# Red Chard



## Tracy Gould (Sep 20, 2010)

I have bought a bag of mixed lettuce for Shelby i fed these every other day and use different combos. This new bag as Red Chard in it i was not sure it was safe but as its got 3 other leafs in it i know are safe to feed i got it, and said i would take it out if its bad. I have done a check and its come up with Spinichand cabbage, and the Tort trust are saying not to fed it as it binds calcium, but i thought i would double check with u guys as some sites are saying Red Chard is safe. There is way to much conflicting advice out there its really confusing for new Tort owners like me!


----------



## Terry Allan Hall (Sep 20, 2010)

The organic spring mix I prefer to buy has a little Red Chard mixed in w/ about a dozen lettuce varieties, green chard, raduccio (sp?), etc. I doubt it has enough to hurt anything, though, as the red chard is only (maybe) 1/16 of the total mix...about what ratio is the chard in the mix you purchased?


----------



## Tracy Gould (Sep 20, 2010)

Terry Allan Hall said:


> The organic spring mix I prefer to buy has a little Red Chard mixed in w/ about a dozen lettuce varieties, green chard, raduccio (sp?), etc. I doubt it has enough to hurt anything, though, as the red chard is only (maybe) 1/16 of the total mix...about what ratio is the chard in the mix you purchased?
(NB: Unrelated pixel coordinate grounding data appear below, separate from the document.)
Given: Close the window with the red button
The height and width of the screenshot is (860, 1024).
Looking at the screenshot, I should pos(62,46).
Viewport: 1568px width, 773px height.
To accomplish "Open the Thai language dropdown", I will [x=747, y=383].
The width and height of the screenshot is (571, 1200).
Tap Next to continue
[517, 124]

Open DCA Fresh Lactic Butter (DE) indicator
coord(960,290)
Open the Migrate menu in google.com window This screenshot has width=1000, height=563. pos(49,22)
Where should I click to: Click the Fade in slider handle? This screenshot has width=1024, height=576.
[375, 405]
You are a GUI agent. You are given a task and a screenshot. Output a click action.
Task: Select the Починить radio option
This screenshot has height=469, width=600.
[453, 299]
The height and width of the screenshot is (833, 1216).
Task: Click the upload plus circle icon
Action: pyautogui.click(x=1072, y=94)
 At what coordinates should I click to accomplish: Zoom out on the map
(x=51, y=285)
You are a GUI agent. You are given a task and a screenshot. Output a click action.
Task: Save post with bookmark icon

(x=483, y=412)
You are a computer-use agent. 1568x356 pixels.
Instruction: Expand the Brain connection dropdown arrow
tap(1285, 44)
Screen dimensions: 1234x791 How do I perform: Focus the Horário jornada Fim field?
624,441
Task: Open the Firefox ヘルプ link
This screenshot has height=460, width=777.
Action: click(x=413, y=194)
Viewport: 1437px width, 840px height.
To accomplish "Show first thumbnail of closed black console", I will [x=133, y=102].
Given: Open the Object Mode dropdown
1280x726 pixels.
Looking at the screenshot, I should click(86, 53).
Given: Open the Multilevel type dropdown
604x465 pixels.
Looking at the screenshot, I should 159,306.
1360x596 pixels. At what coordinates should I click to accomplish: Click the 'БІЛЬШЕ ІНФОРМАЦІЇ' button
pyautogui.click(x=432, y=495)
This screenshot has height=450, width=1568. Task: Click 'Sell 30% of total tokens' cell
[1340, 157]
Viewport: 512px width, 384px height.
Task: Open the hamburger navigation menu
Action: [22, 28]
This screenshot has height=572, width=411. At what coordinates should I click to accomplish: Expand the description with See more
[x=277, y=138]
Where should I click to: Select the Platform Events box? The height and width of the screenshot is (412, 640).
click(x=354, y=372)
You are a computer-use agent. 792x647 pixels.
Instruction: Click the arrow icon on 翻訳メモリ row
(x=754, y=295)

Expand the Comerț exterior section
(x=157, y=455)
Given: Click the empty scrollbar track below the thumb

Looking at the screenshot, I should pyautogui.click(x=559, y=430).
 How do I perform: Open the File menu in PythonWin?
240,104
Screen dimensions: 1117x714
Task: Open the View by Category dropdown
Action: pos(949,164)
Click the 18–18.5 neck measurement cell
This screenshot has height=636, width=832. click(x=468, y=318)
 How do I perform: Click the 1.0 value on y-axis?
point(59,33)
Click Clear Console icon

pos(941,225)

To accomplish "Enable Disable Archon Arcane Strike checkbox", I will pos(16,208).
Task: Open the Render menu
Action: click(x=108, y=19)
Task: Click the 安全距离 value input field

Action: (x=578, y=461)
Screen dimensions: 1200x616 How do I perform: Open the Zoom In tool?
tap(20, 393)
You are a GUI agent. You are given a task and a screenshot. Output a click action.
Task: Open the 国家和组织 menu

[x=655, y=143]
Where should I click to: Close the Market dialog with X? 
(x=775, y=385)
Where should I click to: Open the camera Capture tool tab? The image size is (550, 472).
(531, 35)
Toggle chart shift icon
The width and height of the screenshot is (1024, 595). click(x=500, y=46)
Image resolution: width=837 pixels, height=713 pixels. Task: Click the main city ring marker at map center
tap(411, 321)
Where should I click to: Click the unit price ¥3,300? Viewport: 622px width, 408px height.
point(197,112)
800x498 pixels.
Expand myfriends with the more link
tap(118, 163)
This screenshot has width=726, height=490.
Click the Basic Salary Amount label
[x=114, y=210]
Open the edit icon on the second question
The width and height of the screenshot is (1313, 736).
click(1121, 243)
I would say its an equal mix of the 4 leaves i left it out till i checked it was safe i never feed her Spinach because i read about the calcium binding but she does have a bit of sweet Cabbage every so often, I believe a balanced diet includes everything safe to eat but in moderation she does get mostly weeds and lettuce but every so often i give abit of cabbage or carrot and once a month she as a bit of apple. I think if she only had weeds and lettuce she would have problem with her beak, and everything as some good in it, but i am worried about anything that could soften her shell up so was really worried when i read Chard can bind calcium


----------



## Terry Allan Hall (Sep 20, 2010)

Tracy Gould said:


> Terry Allan Hall said:
> 
> 
> > The organic spring mix I prefer to buy has a little Red Chard mixed in w/ about a dozen lettuce varieties, green chard, raduccio (sp?), etc. I doubt it has enough to hurt anything, though, as the red chard is only (maybe) 1/16 of the total mix...about what ratio is the chard in the mix you purchased?
> ...



I doubt Red Chard is problematic unless fed heavily...I alternate the above spring mix, sow thistle, spineless prickly pear, squash and grape leaves and a mixture of kake, collards, okra and green beans that I made up, so they get the benefits of all. Seems to work out well.

Variety is key...do you grow anything for your tortoise? Maybe buy some other greens and mix in w/ the spring mix. THe way I've been doing it is Monday is Spring mix, Wednesday is squash and grape leaves, Friday is the mixture of kake, collards, okra and green beans, the other days is cactus pads (and whatever they graze upon out in the enclosures growing wild, of course).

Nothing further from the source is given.